Large-scale 3D Reconstruction from Multi-view Image Datasets

This ongoing project attempts at using large scale multi-view datasets available online to build a multi-view 3D reconstruction approach that works on wide-baseline images.

Researchers

Overview

Current computer vision systems for 3D reconstruction from images do not work in the wild on everyday objects when only a few images are available. They either don’t learn any priors and use ~100s of images to reconstruct a single scene, rely on CAD models which are limited and finite, or are weakly supervised approaches that approaches that are trained per-category. However, there’s often enough information in a single image to estimate and reason about a rough 3D shape for the underlying object. E.g. In this FB Marketplace example, even from a single image, we can roughly tell the shape of this stroller as having 2 big and 2 small wheels, a U-shaped rod for pushing it and a concave seat in which the child sits. More views supplement our understanding of the shape and make it more accurate. Yet still, obtaining ground-truth 3D shape annotations for such an in-the-wild image is almost impossible. Therefore, any successful 3Dification approach will likely rely on multi-view supervision.

Our goal is to build a large-scale 3Difying approach that can learn to reconstruct shape from a few views for a wide variety of objects using natural multi-view supervision during training. Such supervision will come from videos and product images available online that typically show multiple views of the item being sold.
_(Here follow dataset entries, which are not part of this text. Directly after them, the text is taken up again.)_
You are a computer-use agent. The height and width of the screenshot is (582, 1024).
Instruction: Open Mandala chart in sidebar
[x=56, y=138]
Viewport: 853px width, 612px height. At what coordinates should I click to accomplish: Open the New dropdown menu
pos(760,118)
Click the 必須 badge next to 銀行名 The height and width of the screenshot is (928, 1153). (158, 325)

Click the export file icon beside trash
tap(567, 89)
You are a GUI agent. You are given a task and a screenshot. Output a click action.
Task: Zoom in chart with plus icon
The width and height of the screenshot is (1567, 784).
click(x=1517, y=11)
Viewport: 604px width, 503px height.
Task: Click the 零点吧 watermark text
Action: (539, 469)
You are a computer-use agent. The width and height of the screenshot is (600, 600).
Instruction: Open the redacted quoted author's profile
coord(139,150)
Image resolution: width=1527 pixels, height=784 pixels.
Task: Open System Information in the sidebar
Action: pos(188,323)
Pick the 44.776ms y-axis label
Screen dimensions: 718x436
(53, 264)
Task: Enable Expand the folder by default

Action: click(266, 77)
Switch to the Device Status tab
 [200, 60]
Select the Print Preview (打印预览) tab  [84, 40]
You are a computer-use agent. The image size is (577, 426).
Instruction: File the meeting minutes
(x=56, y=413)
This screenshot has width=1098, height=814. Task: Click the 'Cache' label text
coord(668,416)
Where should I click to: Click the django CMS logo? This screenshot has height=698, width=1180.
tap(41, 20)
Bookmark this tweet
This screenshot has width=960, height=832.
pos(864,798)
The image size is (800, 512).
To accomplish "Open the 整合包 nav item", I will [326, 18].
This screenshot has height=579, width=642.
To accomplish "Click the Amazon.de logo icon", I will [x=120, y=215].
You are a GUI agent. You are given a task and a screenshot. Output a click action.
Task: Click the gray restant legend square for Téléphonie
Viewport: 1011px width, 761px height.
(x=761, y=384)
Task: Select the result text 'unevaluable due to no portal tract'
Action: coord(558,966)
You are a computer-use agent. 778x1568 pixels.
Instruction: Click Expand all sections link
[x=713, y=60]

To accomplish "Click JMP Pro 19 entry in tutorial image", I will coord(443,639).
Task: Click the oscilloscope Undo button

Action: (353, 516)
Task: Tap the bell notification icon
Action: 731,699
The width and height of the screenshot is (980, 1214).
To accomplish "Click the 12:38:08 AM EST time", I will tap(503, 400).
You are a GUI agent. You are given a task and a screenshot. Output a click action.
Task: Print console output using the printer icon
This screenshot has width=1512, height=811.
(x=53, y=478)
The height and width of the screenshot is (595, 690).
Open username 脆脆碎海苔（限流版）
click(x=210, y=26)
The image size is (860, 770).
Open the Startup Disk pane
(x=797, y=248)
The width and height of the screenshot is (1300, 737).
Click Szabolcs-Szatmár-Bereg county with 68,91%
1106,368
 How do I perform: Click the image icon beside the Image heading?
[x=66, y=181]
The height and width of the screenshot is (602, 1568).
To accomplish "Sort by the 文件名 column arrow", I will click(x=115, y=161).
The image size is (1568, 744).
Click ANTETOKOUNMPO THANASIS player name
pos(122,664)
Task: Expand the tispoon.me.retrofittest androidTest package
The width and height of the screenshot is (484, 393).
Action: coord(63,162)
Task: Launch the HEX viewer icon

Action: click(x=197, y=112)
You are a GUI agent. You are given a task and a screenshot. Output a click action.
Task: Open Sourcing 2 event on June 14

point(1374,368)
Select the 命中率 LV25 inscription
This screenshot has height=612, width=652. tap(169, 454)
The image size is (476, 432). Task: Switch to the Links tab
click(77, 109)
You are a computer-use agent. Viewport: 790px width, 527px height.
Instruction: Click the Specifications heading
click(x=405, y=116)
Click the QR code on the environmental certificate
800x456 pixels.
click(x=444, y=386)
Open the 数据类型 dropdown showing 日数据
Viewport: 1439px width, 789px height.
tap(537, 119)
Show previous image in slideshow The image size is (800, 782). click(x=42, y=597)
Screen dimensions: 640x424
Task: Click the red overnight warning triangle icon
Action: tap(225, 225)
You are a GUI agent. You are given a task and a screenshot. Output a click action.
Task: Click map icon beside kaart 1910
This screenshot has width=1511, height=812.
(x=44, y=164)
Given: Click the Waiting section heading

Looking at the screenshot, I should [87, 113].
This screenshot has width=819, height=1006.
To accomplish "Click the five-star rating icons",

Our plan is to:

  1. Use multi-view supervision from Amazon and Facebook Marketplace for building 3d models of a diverse variety of objects.
  2. At test time, then predict shape from single-view images supervising using these models.

Building such a system can reason about shape and occlusion -- augmenting object recognition capabilities. In addition, such a system will have immediate applications to AR/VR and robotics.